The fifth screening unit was handed over to the Radiology Department of the Jinnah Postgraduate Medical Centre (JPMC) to screen women, residing in the outskirts of the city, for breast cancer.


However, it now lies renamed as the ‘Rehabilitation Response Centre’, near the JPMC’s CyberKnife Robotic Radiosurgery department.  The sixth unit was handed over to the Agha Khan University Hospital (AKUH) on the directives of Sindh health secretary Dr Fazlullah Pechuho on unknown terms and conditions.


It now remains parked inside the medical facility where technicians of AKUH’s Radiology Department are currently ‘planning’ on how best to utilize it for breast cancer screening. A spokesperson from the AKUH said they were yet to make use of the mobile screening unit as their experts were currently inspecting and trying to calibrate the mammography equipment installed inside it.

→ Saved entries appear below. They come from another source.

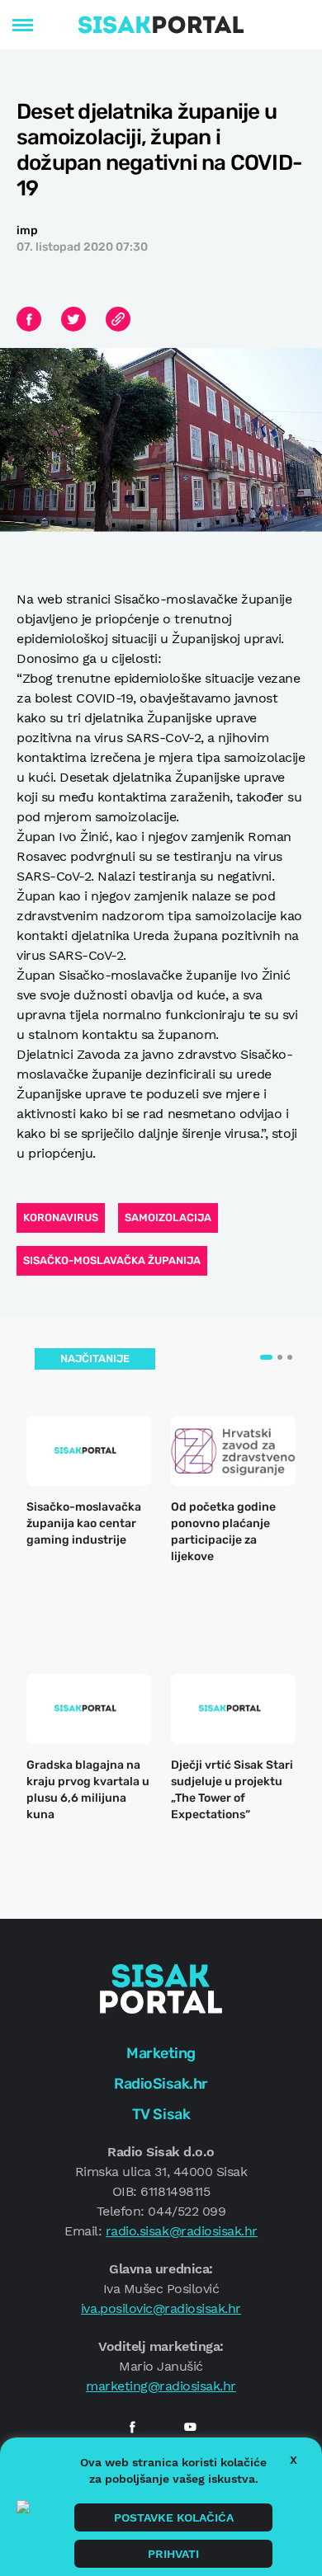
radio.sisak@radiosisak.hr (182, 2231)
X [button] (293, 2459)
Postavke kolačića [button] (174, 2517)
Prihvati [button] (173, 2553)
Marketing (161, 2053)
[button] (266, 1357)
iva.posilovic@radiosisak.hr (161, 2308)
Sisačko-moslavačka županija (112, 1260)
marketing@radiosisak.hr (161, 2386)
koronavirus (60, 1217)
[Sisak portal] (161, 24)
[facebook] (132, 2426)
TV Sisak (161, 2114)
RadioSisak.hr (161, 2084)
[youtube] (190, 2426)
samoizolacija (168, 1217)
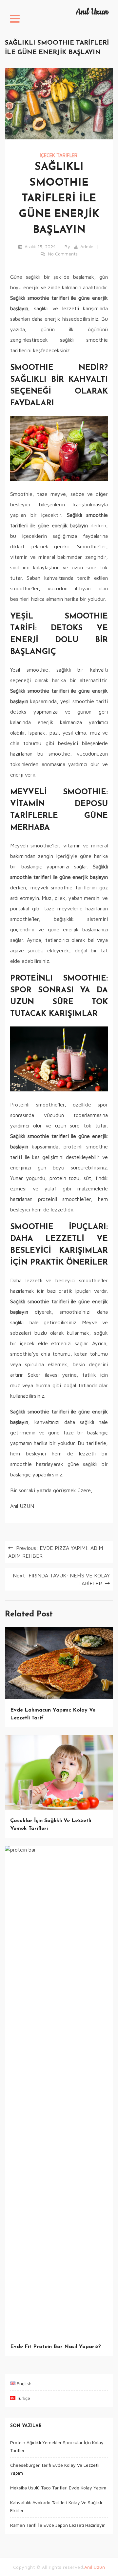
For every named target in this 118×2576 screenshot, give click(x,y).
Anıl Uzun (92, 12)
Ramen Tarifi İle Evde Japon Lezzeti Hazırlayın (58, 2525)
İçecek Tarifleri (59, 155)
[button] (15, 20)
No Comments (63, 253)
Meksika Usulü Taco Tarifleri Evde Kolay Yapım (58, 2487)
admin (86, 246)
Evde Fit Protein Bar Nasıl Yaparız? (55, 2346)
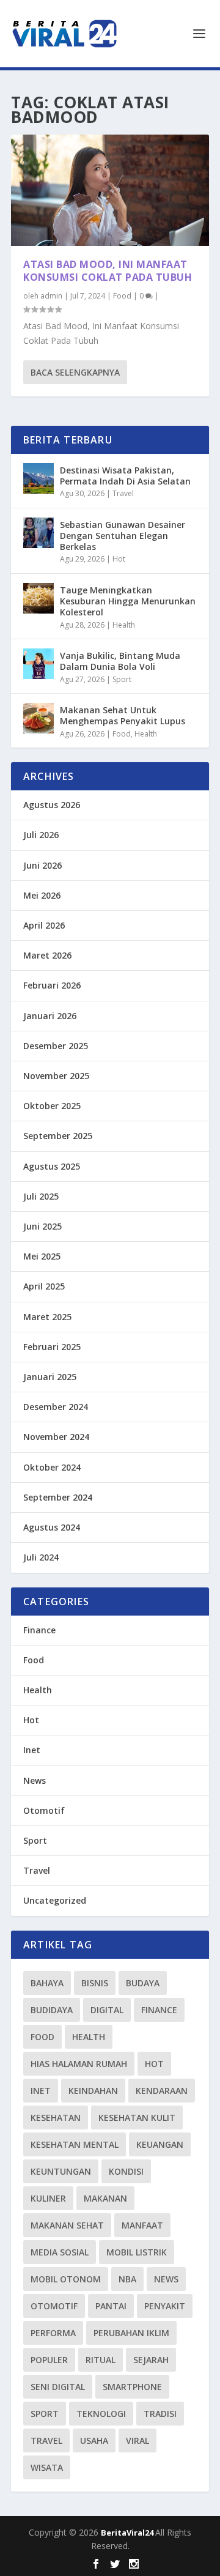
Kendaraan (162, 2090)
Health (123, 625)
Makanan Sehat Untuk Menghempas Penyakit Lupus (122, 715)
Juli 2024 (41, 1557)
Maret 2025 (47, 1317)
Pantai (111, 2306)
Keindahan (93, 2090)
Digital (106, 2010)
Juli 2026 (41, 835)
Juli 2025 (41, 1196)
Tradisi (160, 2413)
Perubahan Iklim (131, 2333)
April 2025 (44, 1286)
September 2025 (57, 1135)
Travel (123, 493)
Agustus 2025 (51, 1166)
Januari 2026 (49, 1016)
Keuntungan (61, 2171)
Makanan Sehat (67, 2225)
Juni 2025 (42, 1226)
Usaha (94, 2440)
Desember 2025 (55, 1046)
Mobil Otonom (66, 2279)
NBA (127, 2279)
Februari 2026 (52, 985)
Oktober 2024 (52, 1467)
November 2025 (56, 1076)
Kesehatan (56, 2117)
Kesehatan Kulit (136, 2117)
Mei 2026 (42, 895)
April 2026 (44, 925)
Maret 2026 (47, 955)
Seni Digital (58, 2386)
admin (51, 296)
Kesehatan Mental (75, 2144)
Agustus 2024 (51, 1527)
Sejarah (151, 2360)
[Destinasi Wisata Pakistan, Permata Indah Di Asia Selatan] (38, 478)
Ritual (101, 2360)
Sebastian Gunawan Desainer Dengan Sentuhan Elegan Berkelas (122, 535)
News (34, 1780)
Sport (121, 679)
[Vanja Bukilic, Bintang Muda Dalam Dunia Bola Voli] (38, 663)
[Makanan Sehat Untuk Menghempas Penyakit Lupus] (38, 718)
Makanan (105, 2198)
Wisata (47, 2467)
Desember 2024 (55, 1406)
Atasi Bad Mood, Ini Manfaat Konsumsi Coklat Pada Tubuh (107, 271)
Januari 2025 (49, 1377)
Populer (49, 2360)
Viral (137, 2440)
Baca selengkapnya (75, 372)
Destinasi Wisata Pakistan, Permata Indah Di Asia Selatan (125, 475)
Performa (53, 2333)
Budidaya (52, 2010)
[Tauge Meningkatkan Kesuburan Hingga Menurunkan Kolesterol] (38, 598)
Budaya (143, 1983)
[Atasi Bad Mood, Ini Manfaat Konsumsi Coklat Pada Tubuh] (110, 190)
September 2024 (57, 1497)
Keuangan (159, 2144)
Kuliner (48, 2198)
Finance (39, 1630)
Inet (31, 1750)
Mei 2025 (42, 1256)
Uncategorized (54, 1900)
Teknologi (101, 2413)
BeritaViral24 (128, 2532)
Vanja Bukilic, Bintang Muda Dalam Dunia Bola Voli (120, 661)
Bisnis (94, 1983)
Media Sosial (60, 2252)
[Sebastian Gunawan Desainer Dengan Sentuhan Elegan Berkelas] (38, 533)
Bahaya (47, 1983)
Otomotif (44, 1810)
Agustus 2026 (51, 805)
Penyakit (164, 2306)
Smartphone (132, 2386)
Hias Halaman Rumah (79, 2063)
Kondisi (126, 2171)
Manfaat (142, 2225)
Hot (118, 559)
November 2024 (56, 1436)
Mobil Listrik (136, 2252)
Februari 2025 (52, 1347)
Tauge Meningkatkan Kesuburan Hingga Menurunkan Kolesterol (128, 601)
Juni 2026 (42, 865)
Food (122, 296)
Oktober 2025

Not much has been made of the last unit either which is gathering dust and rust at New Karachi Children Hospital New for the past one year. The health department officials claimed it would too be handed over to the NICVD for the purpose it [NICVD] has used the previous four ones. ‘Against cultural, religious values’


As per Sindh health secretary Dr Fazlullah Pechuho, the units should not have, in the first place, been imported by the health department as they were useless in Pakistan due to local ‘cultural and religious values’.


“Our women don’t go to such mobile units for breast cancer screenings. These mobile units are against our cultural and religious norms and values,” said the health secretary. According to him, NICVD was making the best use of these units as hundreds of people were visiting them daily to get themselves treated for heart ailments.


As for the one unit handed over to the AKUH, the secretary said, “The medical facility would screen poor people ‘free of charge’ by using the donated equipment.”


In Dr Pechuho’s opinion, “If the AKUH is using the equipment for commercial purposes then it is the media’s job to highlight it and expose them.” Pointing out another ‘flaw’, he added that the machines installed in the units were analog and not digital, hence, were useless.


An official of the medical facility said the units were acquired by them because they were not in use, but now they are being properly utilized for the treatment of heart patients. “These units are helping in saving precious lives,” the official stated.


“We have safely kept the equipment removed from these mobile units and are planning on donating it to provincial hospitals whose managements would use them properly to screen women for breast cancer,” claimed the official.


Hundreds of thousands of Pakistani women develop breast cancer every year. Around 50,000 of them die annually mostly because the disease remains either undiagnosed or is diagnosed at an advanced stage.